**WRITTEN EXERCISE:**
Pull out every line below that contains the word "input", copying each one in full.

**Rows of pointing data:**
....................
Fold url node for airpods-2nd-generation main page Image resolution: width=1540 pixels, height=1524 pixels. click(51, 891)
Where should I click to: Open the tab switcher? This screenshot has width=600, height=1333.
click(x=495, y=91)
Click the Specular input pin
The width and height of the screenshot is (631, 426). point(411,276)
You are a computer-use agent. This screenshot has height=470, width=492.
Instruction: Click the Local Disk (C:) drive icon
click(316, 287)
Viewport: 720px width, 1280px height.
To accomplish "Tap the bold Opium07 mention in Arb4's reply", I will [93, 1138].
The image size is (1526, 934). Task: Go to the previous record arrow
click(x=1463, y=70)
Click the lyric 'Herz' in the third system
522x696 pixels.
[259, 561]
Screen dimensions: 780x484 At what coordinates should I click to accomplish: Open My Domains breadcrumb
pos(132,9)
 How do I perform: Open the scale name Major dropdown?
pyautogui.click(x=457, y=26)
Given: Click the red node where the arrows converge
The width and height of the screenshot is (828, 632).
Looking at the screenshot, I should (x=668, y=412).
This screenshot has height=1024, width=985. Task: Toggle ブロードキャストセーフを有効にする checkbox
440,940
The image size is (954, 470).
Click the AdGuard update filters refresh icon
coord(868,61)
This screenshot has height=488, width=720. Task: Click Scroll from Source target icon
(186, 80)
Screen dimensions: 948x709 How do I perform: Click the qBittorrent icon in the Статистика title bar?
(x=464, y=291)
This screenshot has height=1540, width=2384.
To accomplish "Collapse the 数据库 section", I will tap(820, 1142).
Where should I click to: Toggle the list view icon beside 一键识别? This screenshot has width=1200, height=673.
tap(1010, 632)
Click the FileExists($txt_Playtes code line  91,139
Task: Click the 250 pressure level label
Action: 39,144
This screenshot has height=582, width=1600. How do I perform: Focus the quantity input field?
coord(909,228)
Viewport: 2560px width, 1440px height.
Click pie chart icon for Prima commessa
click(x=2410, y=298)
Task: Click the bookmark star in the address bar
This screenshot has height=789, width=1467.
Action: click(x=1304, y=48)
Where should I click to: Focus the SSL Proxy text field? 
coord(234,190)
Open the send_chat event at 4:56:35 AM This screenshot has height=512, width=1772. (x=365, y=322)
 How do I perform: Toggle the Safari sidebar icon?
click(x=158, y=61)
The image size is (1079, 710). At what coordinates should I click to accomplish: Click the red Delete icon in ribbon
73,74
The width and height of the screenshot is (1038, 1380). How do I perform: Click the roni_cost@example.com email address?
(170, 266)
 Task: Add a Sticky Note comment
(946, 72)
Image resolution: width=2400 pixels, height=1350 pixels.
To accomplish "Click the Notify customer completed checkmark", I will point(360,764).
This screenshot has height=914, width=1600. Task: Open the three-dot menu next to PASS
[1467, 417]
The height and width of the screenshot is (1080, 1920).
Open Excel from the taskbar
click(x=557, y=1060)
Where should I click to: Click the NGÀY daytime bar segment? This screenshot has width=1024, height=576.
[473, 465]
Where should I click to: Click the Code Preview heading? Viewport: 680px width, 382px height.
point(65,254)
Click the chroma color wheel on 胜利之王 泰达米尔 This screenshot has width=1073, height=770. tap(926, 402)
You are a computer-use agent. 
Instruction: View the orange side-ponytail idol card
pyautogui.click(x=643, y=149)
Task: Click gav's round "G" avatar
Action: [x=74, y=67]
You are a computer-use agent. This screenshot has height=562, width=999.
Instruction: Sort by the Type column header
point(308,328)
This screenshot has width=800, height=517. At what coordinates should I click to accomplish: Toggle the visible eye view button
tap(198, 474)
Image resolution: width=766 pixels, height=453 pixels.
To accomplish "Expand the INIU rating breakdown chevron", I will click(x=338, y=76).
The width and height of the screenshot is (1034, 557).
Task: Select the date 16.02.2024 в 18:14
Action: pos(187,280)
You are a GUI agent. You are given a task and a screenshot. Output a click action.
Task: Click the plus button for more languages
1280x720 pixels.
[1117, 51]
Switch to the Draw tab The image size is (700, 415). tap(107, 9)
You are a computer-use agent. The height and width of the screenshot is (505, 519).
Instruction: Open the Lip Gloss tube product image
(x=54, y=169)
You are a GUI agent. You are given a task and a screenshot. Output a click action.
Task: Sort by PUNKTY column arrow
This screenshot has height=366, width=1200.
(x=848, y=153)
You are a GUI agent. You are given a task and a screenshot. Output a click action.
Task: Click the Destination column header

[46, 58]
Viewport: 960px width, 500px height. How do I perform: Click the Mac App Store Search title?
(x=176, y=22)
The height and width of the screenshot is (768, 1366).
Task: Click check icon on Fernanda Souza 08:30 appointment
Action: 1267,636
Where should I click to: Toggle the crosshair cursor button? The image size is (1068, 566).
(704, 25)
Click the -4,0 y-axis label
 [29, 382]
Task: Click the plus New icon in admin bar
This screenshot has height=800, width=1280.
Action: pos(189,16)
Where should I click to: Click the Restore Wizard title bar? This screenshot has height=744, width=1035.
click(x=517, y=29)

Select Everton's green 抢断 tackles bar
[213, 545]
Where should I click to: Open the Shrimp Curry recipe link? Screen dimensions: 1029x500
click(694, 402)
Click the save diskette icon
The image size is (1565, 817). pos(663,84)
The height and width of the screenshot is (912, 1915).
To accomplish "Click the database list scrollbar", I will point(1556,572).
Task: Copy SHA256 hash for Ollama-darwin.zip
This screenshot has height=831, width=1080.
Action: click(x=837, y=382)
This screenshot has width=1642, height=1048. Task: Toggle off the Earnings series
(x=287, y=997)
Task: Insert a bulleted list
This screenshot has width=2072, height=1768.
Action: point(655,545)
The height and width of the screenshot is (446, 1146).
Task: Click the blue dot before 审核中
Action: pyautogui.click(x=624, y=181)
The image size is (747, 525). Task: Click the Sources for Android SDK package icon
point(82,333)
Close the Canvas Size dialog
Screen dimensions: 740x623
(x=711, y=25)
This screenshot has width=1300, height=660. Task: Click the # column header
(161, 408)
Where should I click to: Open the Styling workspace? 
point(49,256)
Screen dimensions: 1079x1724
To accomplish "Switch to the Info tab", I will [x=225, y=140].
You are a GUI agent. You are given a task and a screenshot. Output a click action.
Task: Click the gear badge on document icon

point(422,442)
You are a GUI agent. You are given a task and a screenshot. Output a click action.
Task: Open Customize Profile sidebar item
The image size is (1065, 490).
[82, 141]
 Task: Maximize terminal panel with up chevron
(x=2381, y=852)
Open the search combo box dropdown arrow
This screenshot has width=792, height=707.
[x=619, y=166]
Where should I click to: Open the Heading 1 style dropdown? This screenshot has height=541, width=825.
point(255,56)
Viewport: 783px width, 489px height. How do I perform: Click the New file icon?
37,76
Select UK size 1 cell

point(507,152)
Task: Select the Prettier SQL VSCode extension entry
....................
**OUTPUT BELOW:**
Click the Specular input pin
This screenshot has height=582, width=1600. How do I perform: Focus the quantity input field?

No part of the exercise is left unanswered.